When the nurse is able to conduct a comprehensive assessment of the elderly in a multidimensional manner, it is possible to prevent the development or worsening of frailty, minimizing hospitalizations and mortality rates in this age group26,27.

From this perspective, nursing care to the institutionalized elderly that are often weakened or going through a weakening process should provide autonomy and independence, which can optimize the provision for resilience, helping to ensure that aged people are active and able to face adversity. Moreover, besides fighting against physical diseases, institutionalized elderly also face with losses of family roles that interfere with their social, mental and psychological dimensions. For this it is possible to develop care plan or implement nursing interventions from prior knowledge of the social and cultural characteristics of elderly residents in LTCF, recognizing their specificities, in order to encourage their independence, respecting their autonomy, their life story, expectations on the institutionalization process and their limitations, and encouraging their integration into the group, which will result in better quality of life for these subjects.

 

CONCLUSION

The results obtained allowed to know the sociodemographic and clinical characteristics of institutionalized elderly. The findings draw attention to the need for care performed by a multidisciplinary team, especially nurses, who must make use of knowledge about the characteristics of the elderly to promote an individualized, more effective and efficient care.

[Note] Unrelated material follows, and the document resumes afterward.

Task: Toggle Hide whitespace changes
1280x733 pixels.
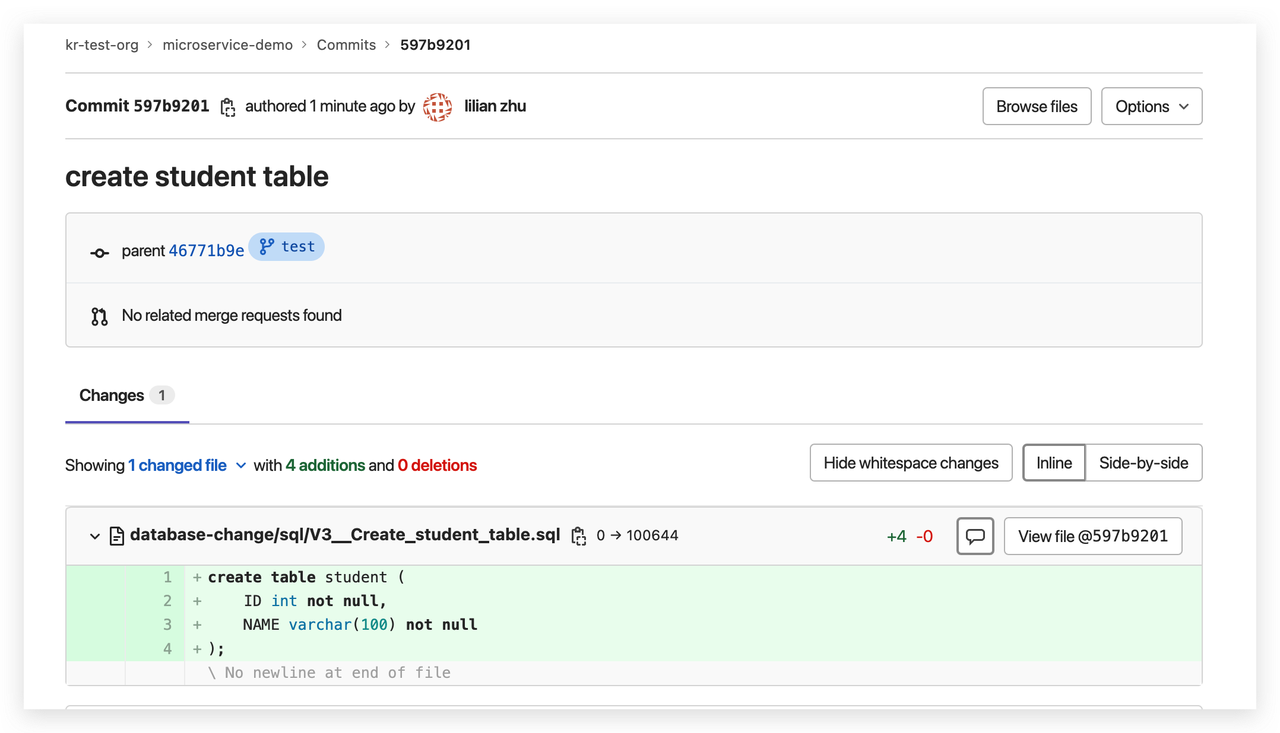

Importantly, we highlight as a limitation of the study the fact that it was carried out only with functionally independent elderly of a single institution, translating a specific reality. Thus, this methodology can be replicated in other situations and the realization of such studies should be encouraged, including the elderly with different levels of dependency in order to obtain safer and more concrete bases for planning strategies and the comprehensive care for the health of the population living in LTCF.

Finally, we hope that these findings can support the planning of effective and individualized nursing care to institutionalized elderly, based on their real needs and risk factors to health, aiming at physical, mental and social well-being of this group.